== TEXTO MOSTRADO

En el primero dice textualmente que: «En este momento, la humanidad tiene un privilegio que no tuvo nunca. Los países pueden elegir si quieren ser prósperos o elegir ser pobres. Y las recetas están ahí, probadas. Los países que reforzaron la propiedad privada, la empresa privada, el libre mercado y se abrieron al mundo han avanzado».
Si este disparate fuese cierto habría que concluir –cosa que el peruano no hace– que por lo menos las cuatro quintas partes de la humanidad está constituida por imbéciles profundos que, en lugar de la prosperidad, prefieren vivir en la indigencia, sin viviendas dignas, sin educación, salud pública, acceso al agua potable y redes cloacales. Como nuestro autor no tiene formación en ciencias sociales ni se le ocurre consultar algunas fuentes insospechadas de estar contaminadas con el virus populista o izquierdista que tanto lo desvelan. Como Oxfam, por ejemplo, quien, en su informe presentado ante la Cumbre de Davos 2019 demostró que «desde 2015, el 1% más rico de la población mundial posee más riqueza que el resto del planeta; que los ingresos del 10% más pobre de la población mundial han aumentado menos de 3 dólares al año entre 1988 y 2011, mientras que los del 1% más rico se han incrementado 182 veces más». Y, recordemos, la mayoría de estos países sumidos en la pobreza se vieron forzados a aplicar por el FMI, el BM o sus sucedáneos regionales las políticas libremercadistas y privatizadoras del imperialismo que con tanto ardor publicita Vargas Llosa.

====

TAREA: Continúa el texto sobre las ideas de Vargas Llosa a partir de su última oración. Los registros son material aparte y no forman parte del texto.

== DATOS PROPORCIONADOS

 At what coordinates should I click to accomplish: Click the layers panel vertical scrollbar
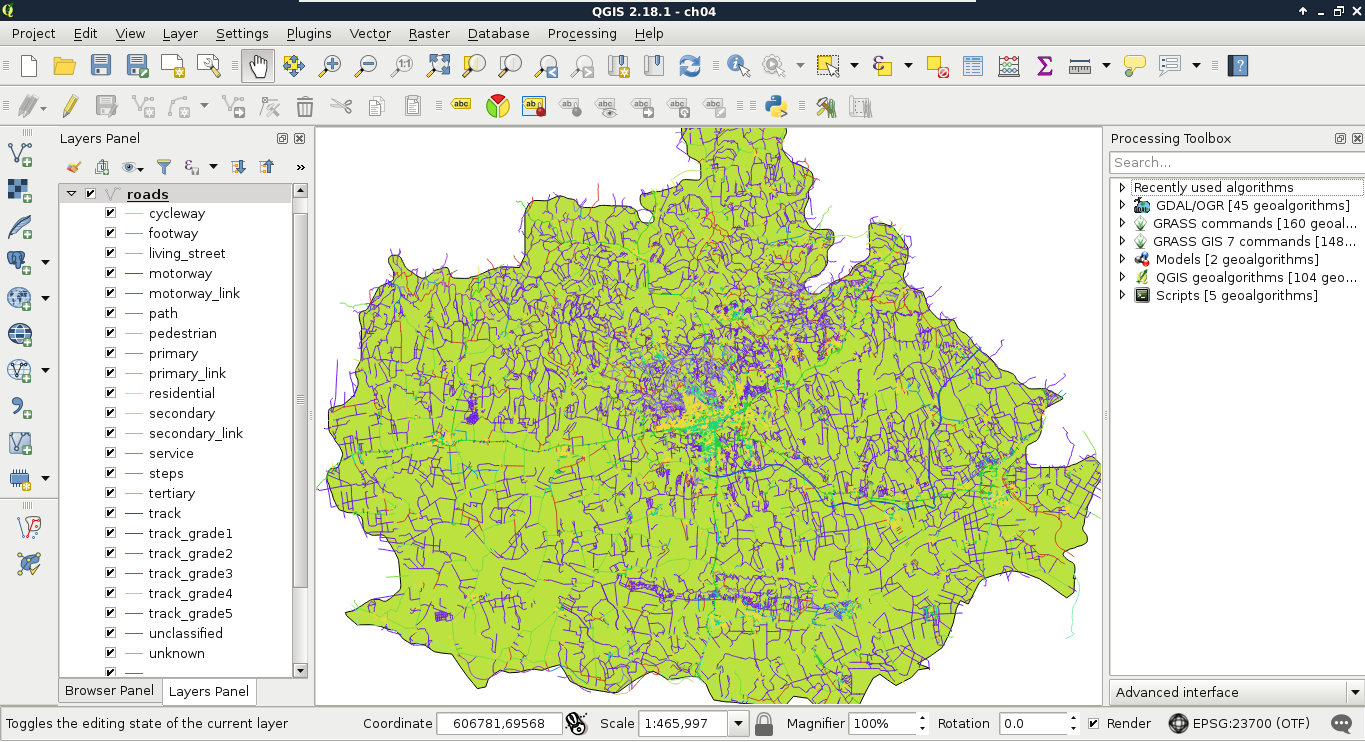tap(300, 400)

====
== DATOS PROPORCIONADOS

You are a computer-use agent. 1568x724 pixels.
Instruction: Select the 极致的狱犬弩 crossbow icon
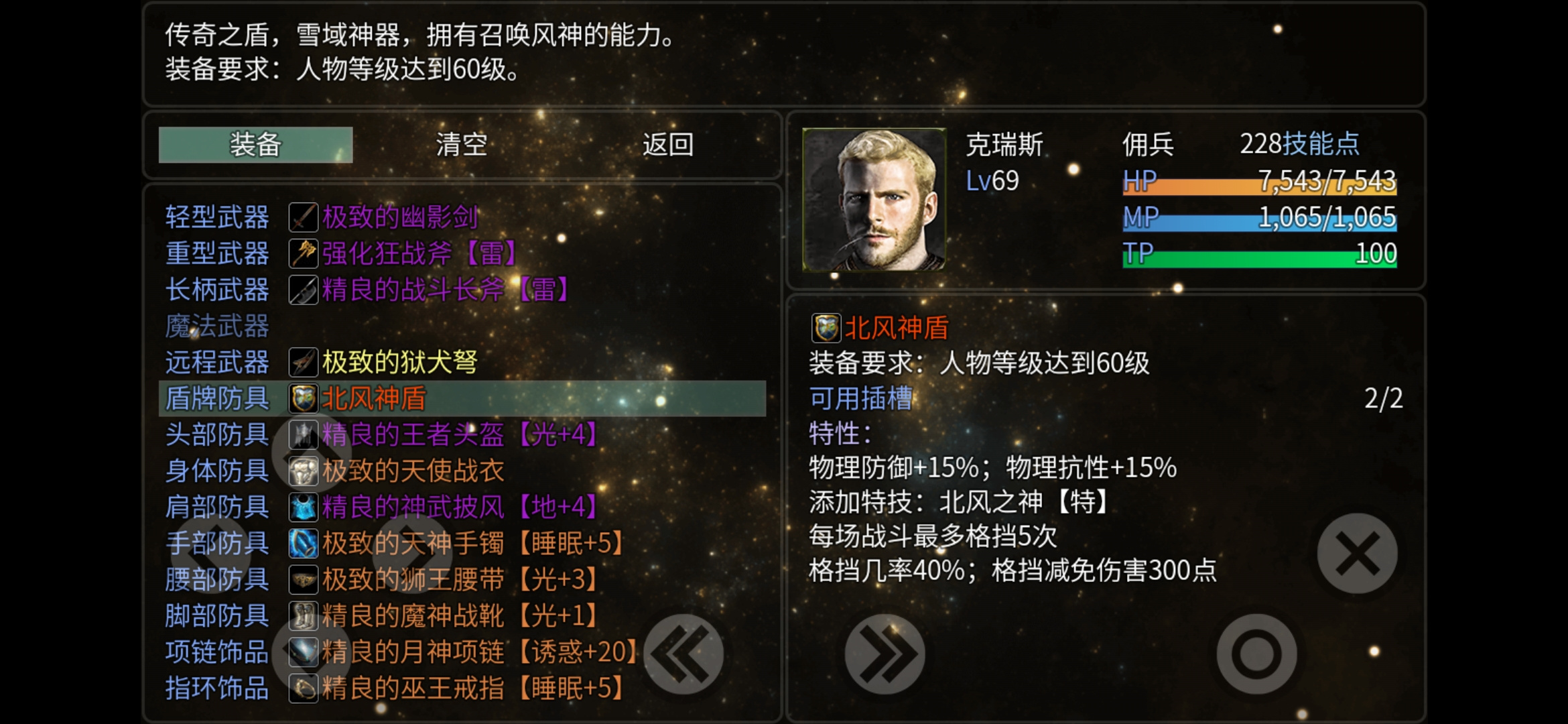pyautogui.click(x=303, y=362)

====

RESPUESTA:
Y al hablar específicamente de la Argentina, el narrador vuelve a fabular cuando sentenció que «este país fue el primero de la región que logró erradicar el analfabetismo. Ahora nadie se acuerda pero se lo propuso y lo hizo. La pregunta es cómo pasó que la Argentina dejó de ser un país próspero. Y la respuesta es simple: eligió el camino de la pobreza». Dos cosas: la respuesta no es simple sino simplista, que no es lo mismo. Y, además, falsa, en más de un sentido. Fue Cuba, luego de la Revolución, el primer país en erradicar el analfabetismo en Latinoamérica. Y segundo, porque si hubiera tenido la prudencia de consultar las fuentes censales de la Argentina habría caído en la cuenta de que este país, a diferencia de sus tan denostadas Cuba y Venezuela, aún no erradicó el analfabetismo. En los albores del peronismo, el censo de 1947 registraba un 13,6% de analfabetos entre la población mayor de 10 años.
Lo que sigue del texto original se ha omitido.